(Prompt A)
Update the entries from their first line down through the line containing "This screenshot has width=1200, height=519.", changing "Locate an element on the screen" to "Find an element on the screen" and leaving everything else unchanged.
━━━ Source passage
Performance. We explored the expressiveness of our proposed model in non-parallel style transfer, where a TTS system synthesizes both the prosodic style of a reference signal and modeling emotion attribute. The results are compiled and presented in Table [IV](https://arxiv.org/html/2411.02625v2#S5.T4 "TABLE IV ‣ V-A1 Analysis of Emotion Dataset Distribution by Style and Intensity ‣ V-A Analysis of Emotion-Adaptive Spherical Vectors for Emotional Style and Intensity ‣ V Results ‣ EmoSphere++: Emotion-Controllable Zero-Shot Text-to-Speech via Emotion-Adaptive Spherical Vector") for easy comparison. Compared to transferring emotion from label-based emotion with relative attributes and reference-based emotion with a scaling factor, improved speech quality and expressiveness are achieved using EASV.

Control. We calculated the average pitch of the synthesized speech across all test sentences based on the intensity of each emotion. Fig. [5](https://arxiv.org/html/2411.02625v2#S5.F5 "Figure 5 ‣ V-A1 Analysis of Emotion Dataset Distribution by Style and Intensity ‣ V-A Analysis of Emotion-Adaptive Spherical Vectors for Emotional Style and Intensity ‣ V Results ‣ EmoSphere++: Emotion-Controllable Zero-Shot Text-to-Speech via Emotion-Adaptive Spherical Vector") shows the following: 1) The Matcha-TTS w/ Relative Attributes reflects the adjustment of emotional properties, but also often shows a limited adjustable range and tends to be reduced to a more uniform style. This outcome suggests subtle emotional nuances cannot be easily captured using only emotion labels. 2) The Matcha-TTS w/ Scaling Factor exhibits the most variation, but often becomes unstable when adjusted on labels such as sad. Therefore, determining an appropriate scaling factor is difficult, and adjustments may lead to instability in audio quality. Conversely, the pitch tendency plot of EmoSphere++ closely follows the GT line, reflecting intensity variations based on emotion. This result indicates that the proposed model synthesizes speech according to the given intensity scale while effectively capturing variations that align more closely with natural emotional speech patterns.
━━━━━━
(Prompt B)
Answer these questions from the passage on emotion-controllable speech synthesis:
(i) What was averaged across all test sentences based on the intensity of each emotion?
(ii) Which model exhibits the most variation?
(iii) Which line does the pitch tendency plot of EmoSphere++ closely follow?
━━━ Given data
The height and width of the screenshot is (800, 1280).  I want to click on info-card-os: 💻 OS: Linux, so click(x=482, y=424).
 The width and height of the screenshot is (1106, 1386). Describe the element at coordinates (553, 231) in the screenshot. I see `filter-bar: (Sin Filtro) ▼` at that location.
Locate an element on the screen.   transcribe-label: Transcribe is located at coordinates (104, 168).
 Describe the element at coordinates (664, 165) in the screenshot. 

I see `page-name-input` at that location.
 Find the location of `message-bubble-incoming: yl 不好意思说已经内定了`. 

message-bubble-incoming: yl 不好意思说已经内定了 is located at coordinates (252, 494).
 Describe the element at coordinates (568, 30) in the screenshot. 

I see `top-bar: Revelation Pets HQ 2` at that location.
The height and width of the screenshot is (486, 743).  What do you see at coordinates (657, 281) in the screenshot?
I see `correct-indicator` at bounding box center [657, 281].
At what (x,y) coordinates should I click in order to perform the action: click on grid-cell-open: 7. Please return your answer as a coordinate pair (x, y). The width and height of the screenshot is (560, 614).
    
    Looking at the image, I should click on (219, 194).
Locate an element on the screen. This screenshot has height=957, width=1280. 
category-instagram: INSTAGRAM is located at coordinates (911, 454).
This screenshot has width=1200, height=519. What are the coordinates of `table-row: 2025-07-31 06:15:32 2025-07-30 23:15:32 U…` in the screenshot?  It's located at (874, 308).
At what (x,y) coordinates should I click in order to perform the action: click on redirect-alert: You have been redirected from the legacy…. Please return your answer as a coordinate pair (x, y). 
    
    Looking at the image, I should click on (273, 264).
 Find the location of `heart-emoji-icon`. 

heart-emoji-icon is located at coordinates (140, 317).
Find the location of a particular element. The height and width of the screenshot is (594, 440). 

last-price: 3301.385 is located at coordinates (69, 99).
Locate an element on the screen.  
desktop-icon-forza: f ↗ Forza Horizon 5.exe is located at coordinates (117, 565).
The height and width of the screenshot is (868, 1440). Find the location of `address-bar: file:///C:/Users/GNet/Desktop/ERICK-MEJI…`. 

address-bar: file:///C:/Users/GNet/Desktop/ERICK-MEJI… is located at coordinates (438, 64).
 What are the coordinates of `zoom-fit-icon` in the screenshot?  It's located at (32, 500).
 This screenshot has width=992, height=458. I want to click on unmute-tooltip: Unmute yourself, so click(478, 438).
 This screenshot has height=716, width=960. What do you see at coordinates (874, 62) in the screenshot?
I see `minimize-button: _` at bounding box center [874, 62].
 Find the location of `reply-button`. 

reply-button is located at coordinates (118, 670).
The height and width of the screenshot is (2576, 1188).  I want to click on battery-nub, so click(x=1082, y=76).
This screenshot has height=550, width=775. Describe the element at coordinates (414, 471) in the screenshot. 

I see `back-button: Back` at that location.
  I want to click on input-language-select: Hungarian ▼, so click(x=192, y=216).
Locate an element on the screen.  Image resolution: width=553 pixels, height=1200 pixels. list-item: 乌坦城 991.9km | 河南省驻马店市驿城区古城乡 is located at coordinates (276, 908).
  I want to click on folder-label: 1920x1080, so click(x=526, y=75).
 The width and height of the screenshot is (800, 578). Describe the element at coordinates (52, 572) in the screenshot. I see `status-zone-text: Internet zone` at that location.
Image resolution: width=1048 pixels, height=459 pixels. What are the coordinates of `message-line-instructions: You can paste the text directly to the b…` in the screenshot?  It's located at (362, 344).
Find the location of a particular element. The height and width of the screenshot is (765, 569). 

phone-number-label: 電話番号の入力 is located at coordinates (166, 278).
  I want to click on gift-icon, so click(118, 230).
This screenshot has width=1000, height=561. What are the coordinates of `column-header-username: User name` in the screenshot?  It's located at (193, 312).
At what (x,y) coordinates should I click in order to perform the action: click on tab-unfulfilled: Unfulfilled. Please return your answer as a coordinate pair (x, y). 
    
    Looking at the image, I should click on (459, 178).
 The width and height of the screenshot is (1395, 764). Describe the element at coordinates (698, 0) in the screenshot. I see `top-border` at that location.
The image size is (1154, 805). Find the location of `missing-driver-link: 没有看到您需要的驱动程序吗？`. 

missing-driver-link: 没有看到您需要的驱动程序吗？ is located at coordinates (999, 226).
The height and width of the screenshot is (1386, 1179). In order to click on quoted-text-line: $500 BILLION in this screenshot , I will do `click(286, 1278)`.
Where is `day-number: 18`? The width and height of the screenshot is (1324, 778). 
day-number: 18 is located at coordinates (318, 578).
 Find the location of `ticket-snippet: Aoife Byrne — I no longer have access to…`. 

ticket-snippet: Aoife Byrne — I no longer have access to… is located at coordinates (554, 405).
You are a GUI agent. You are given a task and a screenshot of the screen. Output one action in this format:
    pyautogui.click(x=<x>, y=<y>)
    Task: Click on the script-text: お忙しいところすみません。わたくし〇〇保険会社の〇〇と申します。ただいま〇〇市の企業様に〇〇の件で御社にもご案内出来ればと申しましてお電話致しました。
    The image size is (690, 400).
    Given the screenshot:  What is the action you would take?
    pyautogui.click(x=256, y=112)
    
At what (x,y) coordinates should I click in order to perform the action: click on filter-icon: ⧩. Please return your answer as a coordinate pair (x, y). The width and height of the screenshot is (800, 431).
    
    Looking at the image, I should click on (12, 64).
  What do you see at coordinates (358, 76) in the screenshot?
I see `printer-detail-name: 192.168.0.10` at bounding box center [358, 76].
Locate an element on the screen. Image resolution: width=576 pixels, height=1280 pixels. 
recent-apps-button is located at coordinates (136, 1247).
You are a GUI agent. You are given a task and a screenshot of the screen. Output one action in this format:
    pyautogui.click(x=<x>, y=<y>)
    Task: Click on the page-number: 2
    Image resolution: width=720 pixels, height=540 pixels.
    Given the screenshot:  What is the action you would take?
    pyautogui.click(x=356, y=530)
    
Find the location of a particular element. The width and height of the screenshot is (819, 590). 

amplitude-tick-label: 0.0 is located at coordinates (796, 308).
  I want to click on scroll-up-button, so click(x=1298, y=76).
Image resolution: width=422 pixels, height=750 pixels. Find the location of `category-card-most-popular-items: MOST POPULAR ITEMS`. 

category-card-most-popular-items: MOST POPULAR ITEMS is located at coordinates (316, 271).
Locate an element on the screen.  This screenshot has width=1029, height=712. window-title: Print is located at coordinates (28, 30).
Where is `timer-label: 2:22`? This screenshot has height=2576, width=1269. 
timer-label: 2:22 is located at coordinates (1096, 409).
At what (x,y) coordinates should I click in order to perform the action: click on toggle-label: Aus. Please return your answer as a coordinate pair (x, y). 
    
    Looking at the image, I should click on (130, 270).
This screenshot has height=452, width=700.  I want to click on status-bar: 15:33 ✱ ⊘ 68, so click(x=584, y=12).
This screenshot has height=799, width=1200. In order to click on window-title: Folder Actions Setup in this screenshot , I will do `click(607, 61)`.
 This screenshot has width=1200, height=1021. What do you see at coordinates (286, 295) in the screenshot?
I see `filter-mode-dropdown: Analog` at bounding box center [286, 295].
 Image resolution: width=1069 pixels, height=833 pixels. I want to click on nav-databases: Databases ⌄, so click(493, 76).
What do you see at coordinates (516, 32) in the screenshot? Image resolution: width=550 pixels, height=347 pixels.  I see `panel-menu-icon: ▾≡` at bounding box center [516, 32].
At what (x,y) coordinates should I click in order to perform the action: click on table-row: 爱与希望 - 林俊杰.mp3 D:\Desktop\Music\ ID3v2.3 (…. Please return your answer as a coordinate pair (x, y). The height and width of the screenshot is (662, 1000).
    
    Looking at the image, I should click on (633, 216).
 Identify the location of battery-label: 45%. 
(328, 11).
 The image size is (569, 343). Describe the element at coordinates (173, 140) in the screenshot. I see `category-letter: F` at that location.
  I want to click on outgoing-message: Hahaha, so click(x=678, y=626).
━━━━━━
(Exercise answer A)
The height and width of the screenshot is (800, 1280).  I want to click on info-card-os: 💻 OS: Linux, so click(x=482, y=424).
 The width and height of the screenshot is (1106, 1386). Describe the element at coordinates (553, 231) in the screenshot. I see `filter-bar: (Sin Filtro) ▼` at that location.
Find an element on the screen.   transcribe-label: Transcribe is located at coordinates (104, 168).
 Describe the element at coordinates (664, 165) in the screenshot. 

I see `page-name-input` at that location.
 Find the location of `message-bubble-incoming: yl 不好意思说已经内定了`. 

message-bubble-incoming: yl 不好意思说已经内定了 is located at coordinates (252, 494).
 Describe the element at coordinates (568, 30) in the screenshot. 

I see `top-bar: Revelation Pets HQ 2` at that location.
The height and width of the screenshot is (486, 743).  What do you see at coordinates (657, 281) in the screenshot?
I see `correct-indicator` at bounding box center [657, 281].
At what (x,y) coordinates should I click in order to perform the action: click on grid-cell-open: 7. Please return your answer as a coordinate pair (x, y). The width and height of the screenshot is (560, 614).
    
    Looking at the image, I should click on (219, 194).
Find an element on the screen. This screenshot has height=957, width=1280. 
category-instagram: INSTAGRAM is located at coordinates (911, 454).
This screenshot has width=1200, height=519. What are the coordinates of `table-row: 2025-07-31 06:15:32 2025-07-30 23:15:32 U…` in the screenshot?  It's located at (874, 308).

(Exercise answer B)
(i) The pitch of the synthesized speech.
(ii) The Matcha-TTS w/ Scaling Factor.
(iii) The GT line.